▶ _Problem to solve_
Set out the listing word for word. End with the line that contains "Given: Open メンバー登録 registration".
....
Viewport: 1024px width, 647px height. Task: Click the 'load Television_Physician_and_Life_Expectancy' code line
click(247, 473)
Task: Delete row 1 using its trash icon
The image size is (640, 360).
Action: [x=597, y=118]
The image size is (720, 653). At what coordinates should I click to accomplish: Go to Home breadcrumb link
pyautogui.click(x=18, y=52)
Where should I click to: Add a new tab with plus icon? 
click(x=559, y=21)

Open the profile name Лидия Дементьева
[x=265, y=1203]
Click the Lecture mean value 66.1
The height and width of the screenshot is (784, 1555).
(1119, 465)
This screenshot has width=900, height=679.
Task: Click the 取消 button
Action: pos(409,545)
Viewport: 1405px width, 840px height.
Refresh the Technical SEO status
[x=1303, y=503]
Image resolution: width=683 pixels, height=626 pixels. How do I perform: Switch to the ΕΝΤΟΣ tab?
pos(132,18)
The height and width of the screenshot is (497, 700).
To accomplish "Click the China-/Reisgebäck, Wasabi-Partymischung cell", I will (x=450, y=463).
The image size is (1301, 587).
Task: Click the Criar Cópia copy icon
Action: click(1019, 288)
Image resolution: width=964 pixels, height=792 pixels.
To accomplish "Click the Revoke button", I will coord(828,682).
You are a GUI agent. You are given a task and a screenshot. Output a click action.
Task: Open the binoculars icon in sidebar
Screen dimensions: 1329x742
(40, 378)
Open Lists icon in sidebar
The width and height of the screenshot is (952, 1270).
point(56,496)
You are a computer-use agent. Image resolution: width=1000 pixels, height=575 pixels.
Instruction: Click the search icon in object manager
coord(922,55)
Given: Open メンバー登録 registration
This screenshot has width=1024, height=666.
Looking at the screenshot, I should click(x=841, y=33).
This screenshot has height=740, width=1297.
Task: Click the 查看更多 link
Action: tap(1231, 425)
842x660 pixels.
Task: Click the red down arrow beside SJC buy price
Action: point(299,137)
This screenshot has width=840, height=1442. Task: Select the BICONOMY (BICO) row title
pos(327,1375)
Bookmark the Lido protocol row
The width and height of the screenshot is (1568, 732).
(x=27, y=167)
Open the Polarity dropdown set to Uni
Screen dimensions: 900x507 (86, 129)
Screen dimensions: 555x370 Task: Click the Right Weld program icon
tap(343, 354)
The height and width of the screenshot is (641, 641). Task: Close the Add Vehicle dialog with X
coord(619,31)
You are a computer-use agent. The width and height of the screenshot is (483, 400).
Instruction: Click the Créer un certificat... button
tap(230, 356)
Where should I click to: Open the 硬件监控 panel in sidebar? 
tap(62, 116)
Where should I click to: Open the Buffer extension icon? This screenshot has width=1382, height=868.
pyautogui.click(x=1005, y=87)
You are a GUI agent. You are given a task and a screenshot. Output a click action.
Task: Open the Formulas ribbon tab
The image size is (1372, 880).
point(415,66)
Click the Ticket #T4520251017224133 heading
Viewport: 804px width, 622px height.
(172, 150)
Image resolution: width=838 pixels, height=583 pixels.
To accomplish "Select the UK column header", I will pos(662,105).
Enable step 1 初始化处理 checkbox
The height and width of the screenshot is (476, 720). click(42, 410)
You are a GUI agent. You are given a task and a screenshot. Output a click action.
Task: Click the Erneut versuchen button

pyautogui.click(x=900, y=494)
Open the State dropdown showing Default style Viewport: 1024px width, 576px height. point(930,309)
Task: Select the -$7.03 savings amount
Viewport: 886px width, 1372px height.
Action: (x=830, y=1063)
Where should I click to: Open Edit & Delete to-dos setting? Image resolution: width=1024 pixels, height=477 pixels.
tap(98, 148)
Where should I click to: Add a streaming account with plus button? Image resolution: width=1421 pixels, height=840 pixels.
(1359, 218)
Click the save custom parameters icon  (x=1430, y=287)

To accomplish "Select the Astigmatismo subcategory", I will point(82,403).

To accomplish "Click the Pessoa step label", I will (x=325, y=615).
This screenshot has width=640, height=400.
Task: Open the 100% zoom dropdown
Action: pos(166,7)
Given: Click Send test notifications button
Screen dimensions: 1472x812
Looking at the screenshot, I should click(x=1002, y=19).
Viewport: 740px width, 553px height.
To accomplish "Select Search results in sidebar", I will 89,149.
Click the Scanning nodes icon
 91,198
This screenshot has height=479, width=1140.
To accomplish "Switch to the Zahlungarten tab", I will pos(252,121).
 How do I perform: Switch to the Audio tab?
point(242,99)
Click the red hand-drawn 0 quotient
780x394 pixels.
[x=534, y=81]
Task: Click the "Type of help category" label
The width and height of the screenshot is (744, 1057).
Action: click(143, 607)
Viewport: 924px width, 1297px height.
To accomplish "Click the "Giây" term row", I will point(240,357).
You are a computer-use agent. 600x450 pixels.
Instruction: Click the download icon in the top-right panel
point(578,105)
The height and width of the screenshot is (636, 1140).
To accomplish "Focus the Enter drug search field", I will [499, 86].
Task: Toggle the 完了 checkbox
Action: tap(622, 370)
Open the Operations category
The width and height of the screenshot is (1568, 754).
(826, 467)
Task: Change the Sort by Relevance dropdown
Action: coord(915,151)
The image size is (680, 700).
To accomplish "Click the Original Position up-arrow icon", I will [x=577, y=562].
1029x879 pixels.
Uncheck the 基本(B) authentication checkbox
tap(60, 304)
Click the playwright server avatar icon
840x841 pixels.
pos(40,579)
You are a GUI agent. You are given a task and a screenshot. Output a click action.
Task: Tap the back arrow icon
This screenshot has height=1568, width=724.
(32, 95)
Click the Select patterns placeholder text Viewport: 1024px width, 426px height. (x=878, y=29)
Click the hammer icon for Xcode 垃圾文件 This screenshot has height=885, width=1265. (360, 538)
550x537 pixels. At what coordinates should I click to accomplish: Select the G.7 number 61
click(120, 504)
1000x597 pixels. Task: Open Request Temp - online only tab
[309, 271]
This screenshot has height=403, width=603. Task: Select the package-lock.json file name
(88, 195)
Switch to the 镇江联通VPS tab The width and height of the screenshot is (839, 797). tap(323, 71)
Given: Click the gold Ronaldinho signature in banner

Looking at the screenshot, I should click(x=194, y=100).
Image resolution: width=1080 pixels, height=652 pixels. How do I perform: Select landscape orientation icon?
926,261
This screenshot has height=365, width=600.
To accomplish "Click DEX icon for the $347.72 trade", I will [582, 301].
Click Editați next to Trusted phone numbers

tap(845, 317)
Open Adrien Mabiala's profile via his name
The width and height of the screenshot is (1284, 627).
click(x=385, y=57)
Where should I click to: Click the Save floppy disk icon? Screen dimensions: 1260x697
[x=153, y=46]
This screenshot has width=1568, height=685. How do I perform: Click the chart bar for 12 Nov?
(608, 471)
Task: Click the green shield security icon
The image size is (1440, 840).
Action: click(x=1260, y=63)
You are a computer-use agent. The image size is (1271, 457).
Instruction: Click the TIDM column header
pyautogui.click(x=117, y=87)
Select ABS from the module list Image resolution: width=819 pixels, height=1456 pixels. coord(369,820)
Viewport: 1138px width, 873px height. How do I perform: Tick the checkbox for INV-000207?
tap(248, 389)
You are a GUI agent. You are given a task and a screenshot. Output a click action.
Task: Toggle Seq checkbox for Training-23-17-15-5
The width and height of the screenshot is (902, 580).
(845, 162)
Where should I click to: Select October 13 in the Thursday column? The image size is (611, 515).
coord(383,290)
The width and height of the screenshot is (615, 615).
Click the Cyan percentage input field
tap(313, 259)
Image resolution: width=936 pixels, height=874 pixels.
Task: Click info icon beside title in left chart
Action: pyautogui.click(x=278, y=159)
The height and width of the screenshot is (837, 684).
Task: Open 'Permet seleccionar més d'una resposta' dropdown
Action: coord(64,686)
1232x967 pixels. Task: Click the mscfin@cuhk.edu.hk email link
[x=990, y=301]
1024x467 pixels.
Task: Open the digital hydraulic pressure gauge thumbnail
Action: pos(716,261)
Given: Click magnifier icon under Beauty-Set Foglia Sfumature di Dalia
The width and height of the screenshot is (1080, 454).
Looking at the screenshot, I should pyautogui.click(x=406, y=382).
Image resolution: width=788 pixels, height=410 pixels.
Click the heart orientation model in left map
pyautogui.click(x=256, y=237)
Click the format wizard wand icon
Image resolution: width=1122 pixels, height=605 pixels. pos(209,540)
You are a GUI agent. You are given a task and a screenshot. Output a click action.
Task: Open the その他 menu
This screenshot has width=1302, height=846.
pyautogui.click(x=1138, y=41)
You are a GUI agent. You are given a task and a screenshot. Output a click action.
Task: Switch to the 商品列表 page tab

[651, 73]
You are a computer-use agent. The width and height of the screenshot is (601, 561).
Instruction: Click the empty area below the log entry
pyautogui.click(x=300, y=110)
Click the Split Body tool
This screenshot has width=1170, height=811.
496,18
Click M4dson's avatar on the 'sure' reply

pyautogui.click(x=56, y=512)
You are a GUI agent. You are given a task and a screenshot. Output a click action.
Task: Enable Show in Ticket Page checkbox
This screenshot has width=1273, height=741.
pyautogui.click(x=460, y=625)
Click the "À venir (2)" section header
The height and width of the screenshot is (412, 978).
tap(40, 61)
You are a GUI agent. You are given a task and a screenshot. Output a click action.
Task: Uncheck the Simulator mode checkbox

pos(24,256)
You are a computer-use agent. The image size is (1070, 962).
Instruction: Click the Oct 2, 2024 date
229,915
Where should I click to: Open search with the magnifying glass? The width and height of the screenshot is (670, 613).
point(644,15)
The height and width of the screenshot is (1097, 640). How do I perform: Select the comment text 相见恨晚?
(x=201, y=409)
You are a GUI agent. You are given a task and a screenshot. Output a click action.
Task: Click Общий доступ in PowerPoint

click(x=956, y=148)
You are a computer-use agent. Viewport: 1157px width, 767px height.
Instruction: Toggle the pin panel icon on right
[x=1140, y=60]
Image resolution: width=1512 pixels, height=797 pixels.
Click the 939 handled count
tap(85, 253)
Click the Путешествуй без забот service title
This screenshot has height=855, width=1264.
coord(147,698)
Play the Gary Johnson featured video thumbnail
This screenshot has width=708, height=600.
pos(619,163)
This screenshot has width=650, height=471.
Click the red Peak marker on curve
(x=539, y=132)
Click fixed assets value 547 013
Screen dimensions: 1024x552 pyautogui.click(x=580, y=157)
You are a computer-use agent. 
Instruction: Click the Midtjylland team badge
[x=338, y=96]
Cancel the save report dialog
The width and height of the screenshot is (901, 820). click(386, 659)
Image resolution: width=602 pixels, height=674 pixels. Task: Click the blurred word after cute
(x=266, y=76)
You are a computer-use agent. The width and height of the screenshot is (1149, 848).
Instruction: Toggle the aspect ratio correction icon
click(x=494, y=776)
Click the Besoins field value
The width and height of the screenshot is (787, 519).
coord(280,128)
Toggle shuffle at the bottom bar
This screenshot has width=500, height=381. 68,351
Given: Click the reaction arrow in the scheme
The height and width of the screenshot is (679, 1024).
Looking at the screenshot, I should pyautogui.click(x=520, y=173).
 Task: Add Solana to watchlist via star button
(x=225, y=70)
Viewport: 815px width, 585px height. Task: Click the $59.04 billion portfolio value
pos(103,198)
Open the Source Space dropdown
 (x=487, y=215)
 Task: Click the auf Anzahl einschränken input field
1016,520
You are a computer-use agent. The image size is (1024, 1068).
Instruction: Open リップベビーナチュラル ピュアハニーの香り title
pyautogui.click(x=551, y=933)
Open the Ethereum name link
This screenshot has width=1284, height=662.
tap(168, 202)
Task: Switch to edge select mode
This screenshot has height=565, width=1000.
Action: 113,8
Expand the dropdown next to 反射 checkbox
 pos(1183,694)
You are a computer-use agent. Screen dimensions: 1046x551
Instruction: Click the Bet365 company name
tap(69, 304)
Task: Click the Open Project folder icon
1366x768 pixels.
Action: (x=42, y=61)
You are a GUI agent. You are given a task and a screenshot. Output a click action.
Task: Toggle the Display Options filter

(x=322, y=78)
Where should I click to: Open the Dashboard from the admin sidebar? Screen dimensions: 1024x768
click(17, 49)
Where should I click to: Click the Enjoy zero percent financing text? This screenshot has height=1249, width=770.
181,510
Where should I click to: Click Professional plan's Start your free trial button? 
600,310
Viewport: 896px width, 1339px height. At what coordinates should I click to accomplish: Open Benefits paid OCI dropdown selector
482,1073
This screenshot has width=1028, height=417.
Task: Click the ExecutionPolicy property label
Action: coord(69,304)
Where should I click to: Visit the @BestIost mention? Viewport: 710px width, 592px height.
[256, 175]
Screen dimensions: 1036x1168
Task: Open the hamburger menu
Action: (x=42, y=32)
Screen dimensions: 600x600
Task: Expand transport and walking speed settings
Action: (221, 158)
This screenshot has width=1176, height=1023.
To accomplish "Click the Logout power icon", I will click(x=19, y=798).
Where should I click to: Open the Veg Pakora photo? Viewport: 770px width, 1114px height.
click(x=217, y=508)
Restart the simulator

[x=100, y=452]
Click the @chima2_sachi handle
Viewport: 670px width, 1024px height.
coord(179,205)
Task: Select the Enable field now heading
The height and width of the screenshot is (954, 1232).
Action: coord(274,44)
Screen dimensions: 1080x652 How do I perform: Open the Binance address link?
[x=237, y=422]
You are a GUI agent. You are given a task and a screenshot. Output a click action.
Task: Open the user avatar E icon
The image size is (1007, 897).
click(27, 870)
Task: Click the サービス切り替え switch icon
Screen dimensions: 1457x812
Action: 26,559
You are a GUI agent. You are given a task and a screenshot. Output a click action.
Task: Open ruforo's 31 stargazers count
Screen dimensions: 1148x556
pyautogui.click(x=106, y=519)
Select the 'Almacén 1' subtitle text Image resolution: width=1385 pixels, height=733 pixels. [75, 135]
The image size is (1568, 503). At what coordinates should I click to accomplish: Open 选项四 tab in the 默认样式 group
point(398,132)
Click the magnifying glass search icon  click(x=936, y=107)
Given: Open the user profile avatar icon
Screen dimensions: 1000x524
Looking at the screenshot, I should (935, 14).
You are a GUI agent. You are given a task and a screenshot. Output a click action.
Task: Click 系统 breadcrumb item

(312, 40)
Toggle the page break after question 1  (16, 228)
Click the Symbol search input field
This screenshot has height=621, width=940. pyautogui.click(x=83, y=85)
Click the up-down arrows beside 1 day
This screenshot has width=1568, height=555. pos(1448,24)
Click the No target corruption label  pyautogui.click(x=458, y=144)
....
▶ _Problem solution_
Viewport: 1024px width, 647px height. Task: Click the 'load Television_Physician_and_Life_Expectancy' code line
click(247, 473)
Task: Delete row 1 using its trash icon
The image size is (640, 360).
Action: [x=597, y=118]
The image size is (720, 653). At what coordinates should I click to accomplish: Go to Home breadcrumb link
pyautogui.click(x=18, y=52)
Where should I click to: Add a new tab with plus icon? 
click(x=559, y=21)

Open the profile name Лидия Дементьева
[x=265, y=1203]
Click the Lecture mean value 66.1
The height and width of the screenshot is (784, 1555).
(1119, 465)
This screenshot has width=900, height=679.
Task: Click the 取消 button
Action: pos(409,545)
Viewport: 1405px width, 840px height.
Refresh the Technical SEO status
[x=1303, y=503]
Image resolution: width=683 pixels, height=626 pixels. How do I perform: Switch to the ΕΝΤΟΣ tab?
pos(132,18)
The height and width of the screenshot is (497, 700).
To accomplish "Click the China-/Reisgebäck, Wasabi-Partymischung cell", I will (x=450, y=463).
The image size is (1301, 587).
Task: Click the Criar Cópia copy icon
Action: click(1019, 288)
Image resolution: width=964 pixels, height=792 pixels.
To accomplish "Click the Revoke button", I will coord(828,682).
You are a GUI agent. You are given a task and a screenshot. Output a click action.
Task: Open the binoculars icon in sidebar
Screen dimensions: 1329x742
(40, 378)
Open Lists icon in sidebar
The width and height of the screenshot is (952, 1270).
point(56,496)
You are a computer-use agent. Image resolution: width=1000 pixels, height=575 pixels.
Instruction: Click the search icon in object manager
coord(922,55)
Given: Open メンバー登録 registration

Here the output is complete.